* _WHAT IS BEING ASKED_:
Copy every line of the material below word for word, with no changes.

==== DATA FOR THIS TASK

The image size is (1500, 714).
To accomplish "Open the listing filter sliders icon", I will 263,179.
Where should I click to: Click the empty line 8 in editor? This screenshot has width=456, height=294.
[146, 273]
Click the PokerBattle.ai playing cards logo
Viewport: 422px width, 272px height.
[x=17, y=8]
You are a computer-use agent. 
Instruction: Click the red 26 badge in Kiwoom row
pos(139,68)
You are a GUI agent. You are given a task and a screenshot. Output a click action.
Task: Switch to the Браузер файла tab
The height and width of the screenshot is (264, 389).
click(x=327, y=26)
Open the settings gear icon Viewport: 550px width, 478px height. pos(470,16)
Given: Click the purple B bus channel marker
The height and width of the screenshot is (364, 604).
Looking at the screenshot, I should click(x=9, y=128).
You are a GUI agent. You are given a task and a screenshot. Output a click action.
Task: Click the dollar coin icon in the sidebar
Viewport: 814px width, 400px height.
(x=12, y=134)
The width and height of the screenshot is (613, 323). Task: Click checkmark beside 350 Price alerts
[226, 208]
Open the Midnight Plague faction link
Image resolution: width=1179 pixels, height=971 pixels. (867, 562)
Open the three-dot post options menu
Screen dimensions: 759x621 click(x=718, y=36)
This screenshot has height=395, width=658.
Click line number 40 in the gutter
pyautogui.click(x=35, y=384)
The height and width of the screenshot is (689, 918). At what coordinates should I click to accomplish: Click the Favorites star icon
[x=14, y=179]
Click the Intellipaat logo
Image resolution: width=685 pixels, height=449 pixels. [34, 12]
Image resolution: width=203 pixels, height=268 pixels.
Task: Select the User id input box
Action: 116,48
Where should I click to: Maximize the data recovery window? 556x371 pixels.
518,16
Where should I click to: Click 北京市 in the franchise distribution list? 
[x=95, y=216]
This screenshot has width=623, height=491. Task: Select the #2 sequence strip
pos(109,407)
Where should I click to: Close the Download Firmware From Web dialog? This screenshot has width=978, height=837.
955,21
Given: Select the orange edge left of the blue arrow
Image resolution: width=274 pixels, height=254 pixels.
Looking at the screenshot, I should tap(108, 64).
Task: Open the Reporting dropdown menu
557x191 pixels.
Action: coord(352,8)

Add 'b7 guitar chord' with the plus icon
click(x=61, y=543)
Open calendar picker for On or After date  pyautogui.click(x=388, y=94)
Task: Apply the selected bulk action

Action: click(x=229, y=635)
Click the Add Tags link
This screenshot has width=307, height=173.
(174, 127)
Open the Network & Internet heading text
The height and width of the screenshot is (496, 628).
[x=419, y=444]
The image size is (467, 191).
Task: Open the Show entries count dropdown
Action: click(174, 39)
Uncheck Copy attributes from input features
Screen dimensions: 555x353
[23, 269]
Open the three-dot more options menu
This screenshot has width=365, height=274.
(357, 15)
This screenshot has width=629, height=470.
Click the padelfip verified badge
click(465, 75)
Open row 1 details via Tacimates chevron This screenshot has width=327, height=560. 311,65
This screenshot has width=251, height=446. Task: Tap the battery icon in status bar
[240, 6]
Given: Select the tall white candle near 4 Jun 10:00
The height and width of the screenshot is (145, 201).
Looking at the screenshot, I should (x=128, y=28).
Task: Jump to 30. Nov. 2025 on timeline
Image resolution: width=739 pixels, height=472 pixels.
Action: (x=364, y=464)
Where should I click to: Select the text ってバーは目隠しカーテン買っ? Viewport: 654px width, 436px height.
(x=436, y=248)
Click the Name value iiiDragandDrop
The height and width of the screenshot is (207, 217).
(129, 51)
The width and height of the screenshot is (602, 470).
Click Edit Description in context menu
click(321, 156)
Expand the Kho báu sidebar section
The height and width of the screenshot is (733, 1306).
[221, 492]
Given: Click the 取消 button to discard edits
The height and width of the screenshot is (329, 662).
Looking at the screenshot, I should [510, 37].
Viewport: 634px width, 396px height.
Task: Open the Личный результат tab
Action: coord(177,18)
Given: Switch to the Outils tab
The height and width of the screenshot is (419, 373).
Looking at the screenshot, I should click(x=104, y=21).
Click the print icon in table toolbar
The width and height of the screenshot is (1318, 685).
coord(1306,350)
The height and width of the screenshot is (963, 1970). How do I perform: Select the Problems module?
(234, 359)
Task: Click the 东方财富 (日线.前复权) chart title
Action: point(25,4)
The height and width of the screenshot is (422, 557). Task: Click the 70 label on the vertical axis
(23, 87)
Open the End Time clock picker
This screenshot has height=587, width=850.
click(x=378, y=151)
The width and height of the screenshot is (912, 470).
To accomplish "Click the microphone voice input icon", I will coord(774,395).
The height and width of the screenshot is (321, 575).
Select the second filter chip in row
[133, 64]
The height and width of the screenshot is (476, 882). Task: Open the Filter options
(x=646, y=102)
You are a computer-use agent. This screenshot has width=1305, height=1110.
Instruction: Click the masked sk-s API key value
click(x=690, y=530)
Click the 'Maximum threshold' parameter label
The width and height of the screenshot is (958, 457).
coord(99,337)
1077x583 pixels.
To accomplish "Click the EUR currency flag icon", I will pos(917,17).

========

* _EXPECTED ANSWER_:
The image size is (1500, 714).
To accomplish "Open the listing filter sliders icon", I will 263,179.
Where should I click to: Click the empty line 8 in editor? This screenshot has width=456, height=294.
[146, 273]
Click the PokerBattle.ai playing cards logo
Viewport: 422px width, 272px height.
[x=17, y=8]
You are a computer-use agent. 
Instruction: Click the red 26 badge in Kiwoom row
pos(139,68)
You are a GUI agent. You are given a task and a screenshot. Output a click action.
Task: Switch to the Браузер файла tab
The height and width of the screenshot is (264, 389).
click(x=327, y=26)
Open the settings gear icon Viewport: 550px width, 478px height. pos(470,16)
Given: Click the purple B bus channel marker
The height and width of the screenshot is (364, 604).
Looking at the screenshot, I should click(x=9, y=128).
You are a GUI agent. You are given a task and a screenshot. Output a click action.
Task: Click the dollar coin icon in the sidebar
Viewport: 814px width, 400px height.
(x=12, y=134)
The width and height of the screenshot is (613, 323). Task: Click checkmark beside 350 Price alerts
[226, 208]
Open the Midnight Plague faction link
Image resolution: width=1179 pixels, height=971 pixels. (867, 562)
Open the three-dot post options menu
Screen dimensions: 759x621 click(x=718, y=36)
This screenshot has height=395, width=658.
Click line number 40 in the gutter
pyautogui.click(x=35, y=384)
The height and width of the screenshot is (689, 918). At what coordinates should I click to accomplish: Click the Favorites star icon
[x=14, y=179]
Click the Intellipaat logo
Image resolution: width=685 pixels, height=449 pixels. [34, 12]
Image resolution: width=203 pixels, height=268 pixels.
Task: Select the User id input box
Action: 116,48
Where should I click to: Maximize the data recovery window? 556x371 pixels.
518,16
Where should I click to: Click 北京市 in the franchise distribution list? 
[x=95, y=216]
This screenshot has width=623, height=491. Task: Select the #2 sequence strip
pos(109,407)
Where should I click to: Close the Download Firmware From Web dialog? This screenshot has width=978, height=837.
955,21
Given: Select the orange edge left of the blue arrow
Image resolution: width=274 pixels, height=254 pixels.
Looking at the screenshot, I should tap(108, 64).
Task: Open the Reporting dropdown menu
557x191 pixels.
Action: coord(352,8)

Add 'b7 guitar chord' with the plus icon
click(x=61, y=543)
Open calendar picker for On or After date  pyautogui.click(x=388, y=94)
Task: Apply the selected bulk action

Action: click(x=229, y=635)
Click the Add Tags link
This screenshot has width=307, height=173.
(174, 127)
Open the Network & Internet heading text
The height and width of the screenshot is (496, 628).
[x=419, y=444]
The image size is (467, 191).
Task: Open the Show entries count dropdown
Action: click(174, 39)
Uncheck Copy attributes from input features
Screen dimensions: 555x353
[23, 269]
Open the three-dot more options menu
This screenshot has width=365, height=274.
(357, 15)
This screenshot has width=629, height=470.
Click the padelfip verified badge
click(465, 75)
Open row 1 details via Tacimates chevron This screenshot has width=327, height=560. 311,65
This screenshot has width=251, height=446. Task: Tap the battery icon in status bar
[240, 6]
Given: Select the tall white candle near 4 Jun 10:00
The height and width of the screenshot is (145, 201).
Looking at the screenshot, I should (x=128, y=28).
Task: Jump to 30. Nov. 2025 on timeline
Image resolution: width=739 pixels, height=472 pixels.
Action: (x=364, y=464)
Where should I click to: Select the text ってバーは目隠しカーテン買っ? Viewport: 654px width, 436px height.
(x=436, y=248)
Click the Name value iiiDragandDrop
The height and width of the screenshot is (207, 217).
(129, 51)
The width and height of the screenshot is (602, 470).
Click Edit Description in context menu
click(321, 156)
Expand the Kho báu sidebar section
The height and width of the screenshot is (733, 1306).
[221, 492]
Given: Click the 取消 button to discard edits
The height and width of the screenshot is (329, 662).
Looking at the screenshot, I should [510, 37].
Viewport: 634px width, 396px height.
Task: Open the Личный результат tab
Action: coord(177,18)
Given: Switch to the Outils tab
The height and width of the screenshot is (419, 373).
Looking at the screenshot, I should click(x=104, y=21).
Click the print icon in table toolbar
The width and height of the screenshot is (1318, 685).
coord(1306,350)
The height and width of the screenshot is (963, 1970). How do I perform: Select the Problems module?
(234, 359)
Task: Click the 东方财富 (日线.前复权) chart title
Action: point(25,4)
The height and width of the screenshot is (422, 557). Task: Click the 70 label on the vertical axis
(23, 87)
Open the End Time clock picker
This screenshot has height=587, width=850.
click(x=378, y=151)
The width and height of the screenshot is (912, 470).
To accomplish "Click the microphone voice input icon", I will coord(774,395).
The height and width of the screenshot is (321, 575).
Select the second filter chip in row
[133, 64]
The height and width of the screenshot is (476, 882). Task: Open the Filter options
(x=646, y=102)
You are a computer-use agent. This screenshot has width=1305, height=1110.
Instruction: Click the masked sk-s API key value
click(x=690, y=530)
Click the 'Maximum threshold' parameter label
The width and height of the screenshot is (958, 457).
coord(99,337)
1077x583 pixels.
To accomplish "Click the EUR currency flag icon", I will pos(917,17).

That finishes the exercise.